La question du logement social a été l’occasion d’échanges virulents entre le parti du maire Tremblay et celui de l’opposition officielle de Louise Harel.

Mme Harel réagissait à la sortie d’organismes sociaux qui dénonçaient, mercredi, le manque de cohérence du maire Tremblay qui donne son aval à trois projets immobiliers dans le centre-ville sans inciter les promoteurs à y inclure une certaine part de logement social et abordable.

C’est pourtant le maire qui est à l’origine de la stratégie d’inclusion qui suggère des objectifs de 15% de logements sociaux et 15% de logements abordables dans les constructions de plus de 199 unités.

«Le maire de Montréal doit respecter sa propre stratégie d’inclusion. C’est une question de crédibilité pour lui-même et d’équité de traitement envers les promoteurs», a déclaré Mme Harel.

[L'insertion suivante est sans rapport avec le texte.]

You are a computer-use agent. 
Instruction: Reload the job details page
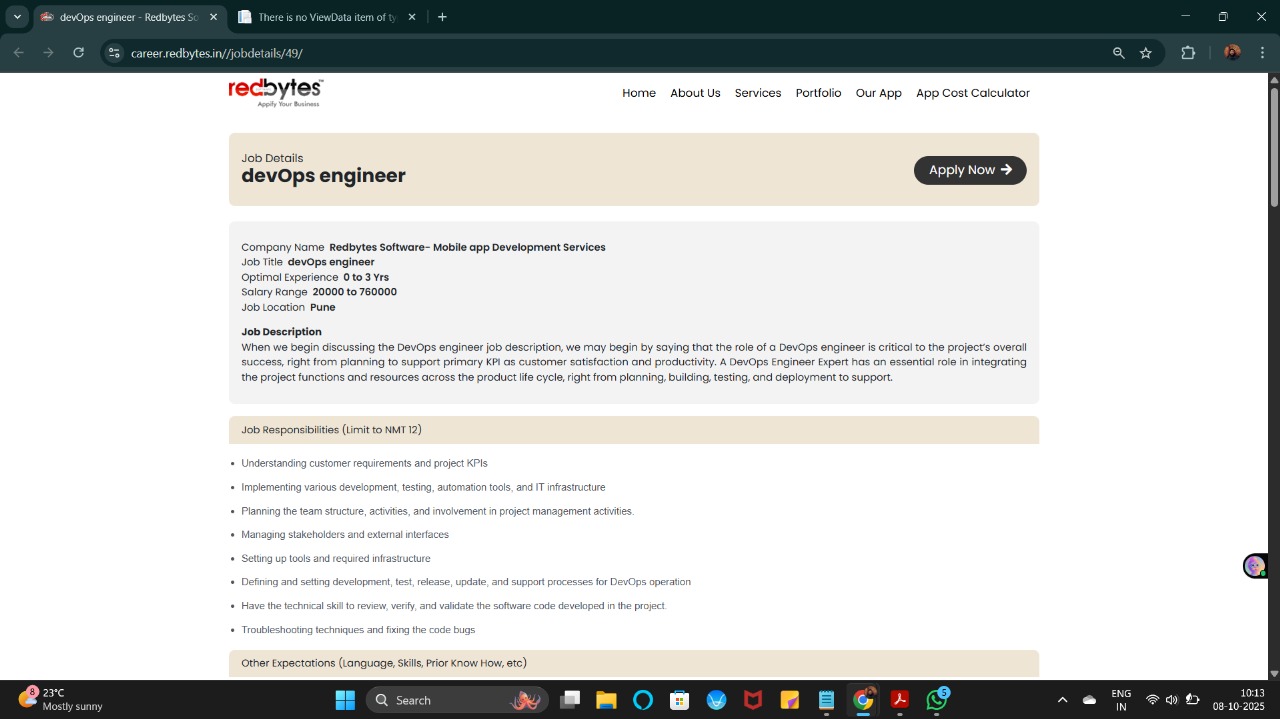[79, 53]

«Durant les sept ans où Vision Montréal était au pouvoir, à peine quelques centaines de logements sociaux et abordables ont été réalisés», a répondu Gilles Deguire, l’élu responsable de l’habitation et du logement social à la Ville. «En comparaison, l’administration Tremblay a augmenté de façon spectaculaire l’offre de logements sociaux et abordables par la réalisation de 5 000 de ses logements par mandat, pour un total de 15 000 d’ici la fin 2013», a-t-il ajouté.

Les services municipaux travailleraient actuellement à la création d’un fonds dédié auquel contribueraient financièrement les promoteurs lorsqu’ils n’incluent pas de logement abordable dans leurs projets.